For anyone experiencing these symptoms a stroke, HCH can provide the following care:

  1. EMS will notify our Emergency Department (ED) and prepare for the individual’s arrival as time is of the essence.
  2. HCH’s trained emergency physician will provide an immediate, thorough evaluation to determine if a stroke has occurred.
  3. If there is evidence of a stroke, the patient will receive an immediate CT scan to reveal whether a clot has obstructed blood flow to the brain, or if a blood vessel burst and caused a “brain bleed.”
  4. Our telemedicine capabilities allow us to communicate immediately and remotely with dedicated stroke experts at Mission Hospital, a certified Comprehensive Stroke Center, where a board certified stroke neurologist will collaborate with our physician 24 hours per day, every single day of the year. Our goal is to have all this accomplished within 10 minutes of arrival to the ED.

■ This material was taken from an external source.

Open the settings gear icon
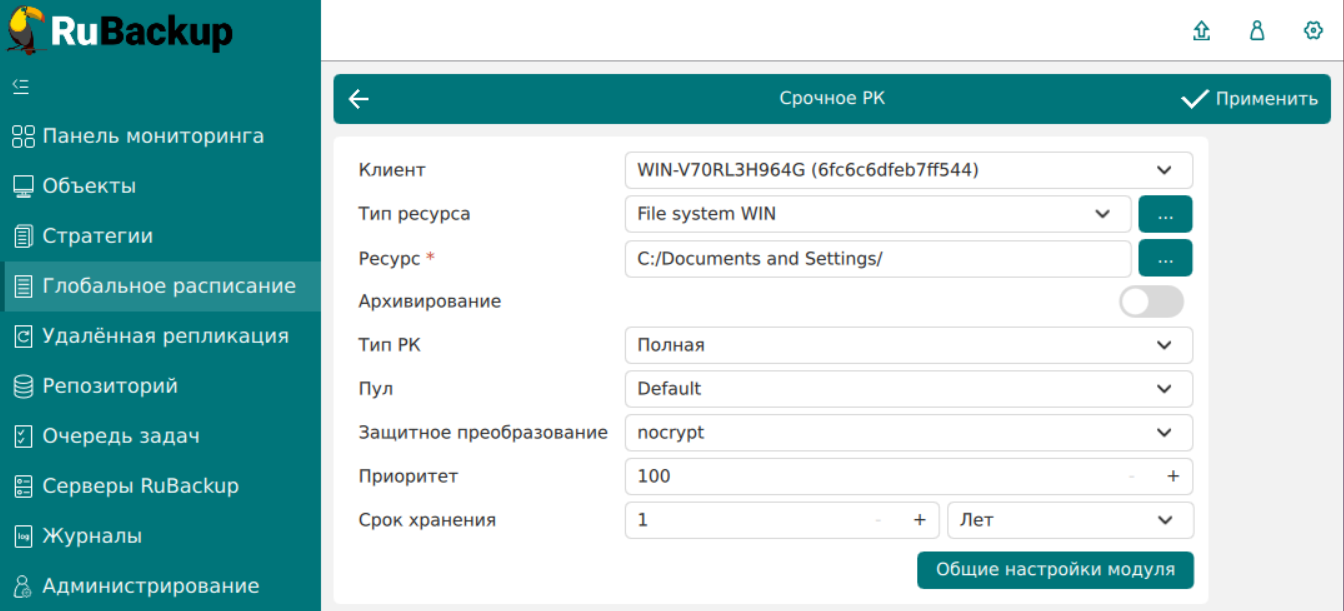The height and width of the screenshot is (611, 1344). [x=1313, y=31]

  5. Our ED physician and Mission Hospital stroke neurologist will recommend treatment based on diagnostic findings, when symptoms began, and other factors. The patient may receive a “clot busting” drug here at HCH if appropriate, be immediately transferred to Mission Hospital by the MAMA helicopter if surgery or other intervention is necessary, or be admitted to HCH for observation and other treatment.

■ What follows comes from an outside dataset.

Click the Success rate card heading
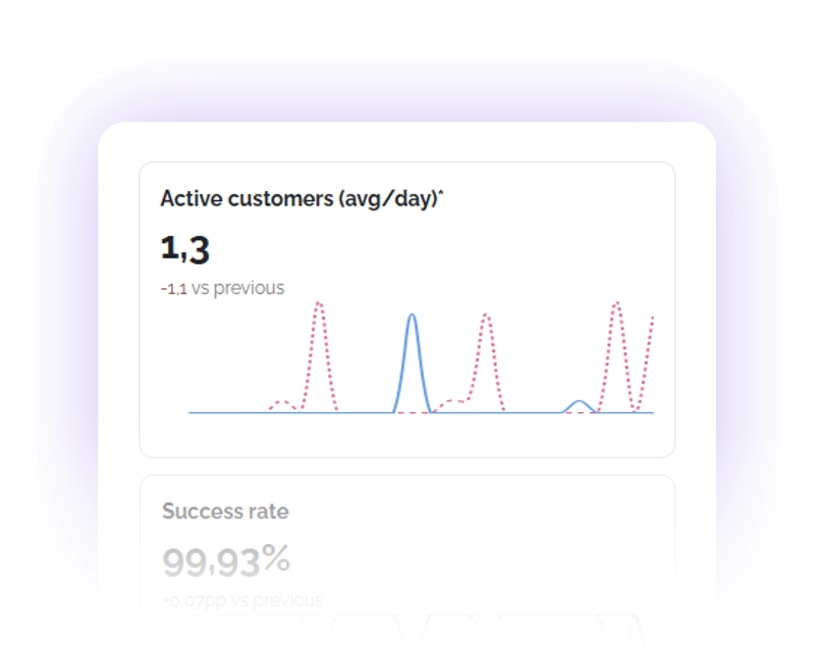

We’re proud to provide the full array of care for a patient suffering from a stroke, and as recovery follows, we also offer post-acute rehabilitation services either in the hospital or the Eckerd Living Center.  These programs, along with our MAMA helicopters, ensure that stroke patients receive the best – and fastest – care available.  That’s important, because the faster patients can get to the hospital and be evaluated, diagnosed, and treated, the better they’ll fare in recovery.

With the integrated network of the Mission Health system, the care we provide to this community is advanced and expansive – and we strive for continuous improvement with your input. I remain committed to working with you to make our community stronger and healthier, in 2018 and beyond.